**PROBLEM DETAILS**
Check every line below for the string "agent", and copy the lines that contain it.

**DATA PROVIDED**
◆ ◆ ◆
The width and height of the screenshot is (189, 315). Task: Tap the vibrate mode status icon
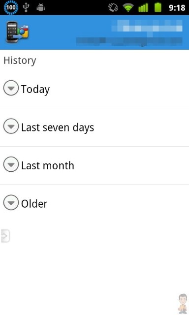pos(113,8)
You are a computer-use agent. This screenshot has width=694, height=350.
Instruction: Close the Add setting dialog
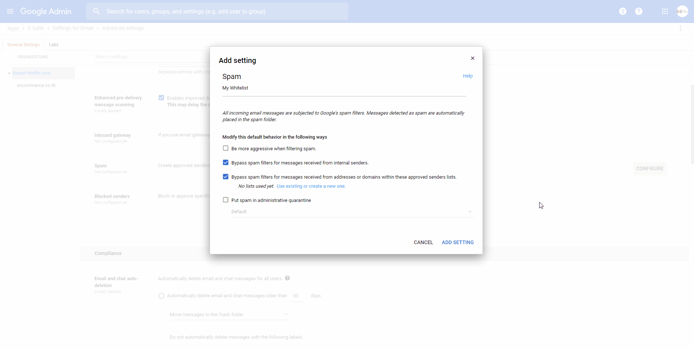click(472, 58)
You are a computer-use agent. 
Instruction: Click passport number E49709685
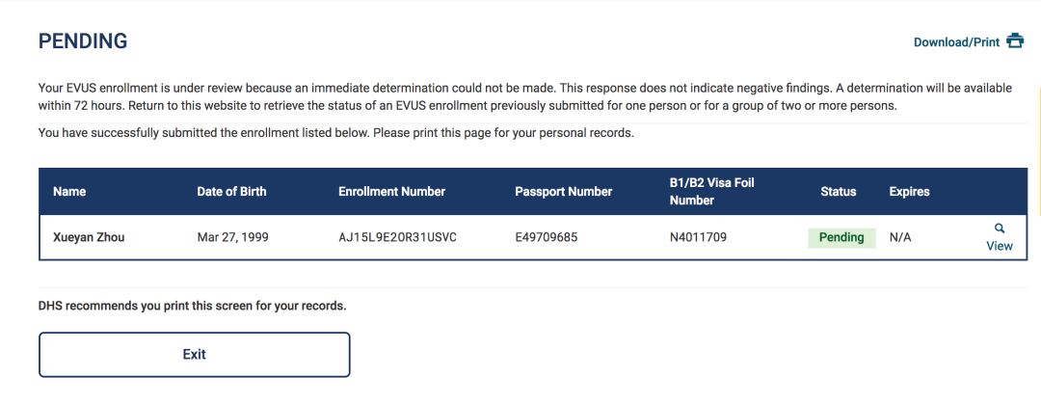pos(547,237)
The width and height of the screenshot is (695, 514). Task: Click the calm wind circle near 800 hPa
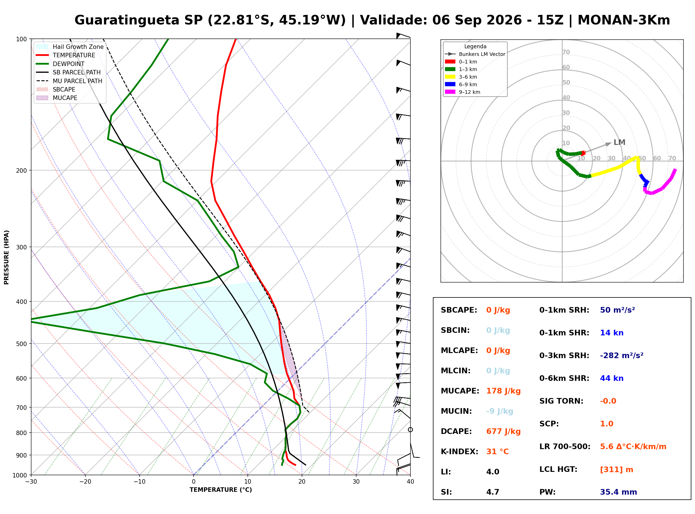pyautogui.click(x=410, y=430)
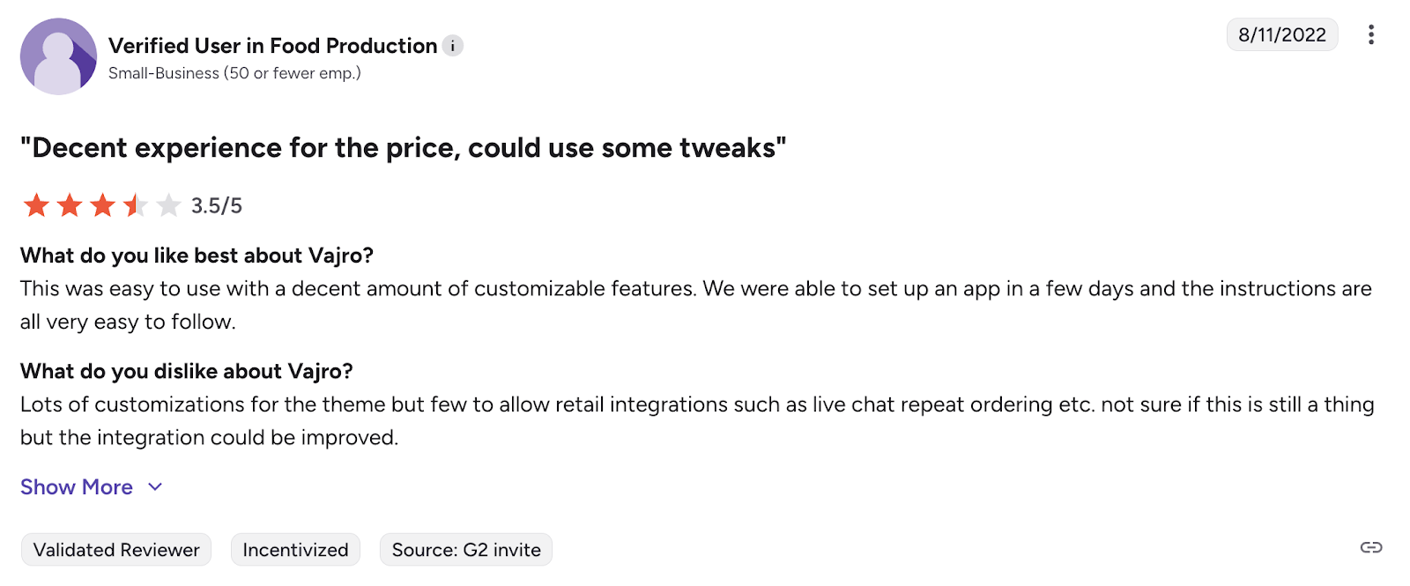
◆ ◆ ◆
**PROBLEM SOLUTION**
You are a computer-use agent. This screenshot has width=694, height=350.
You are a computer-use agent. 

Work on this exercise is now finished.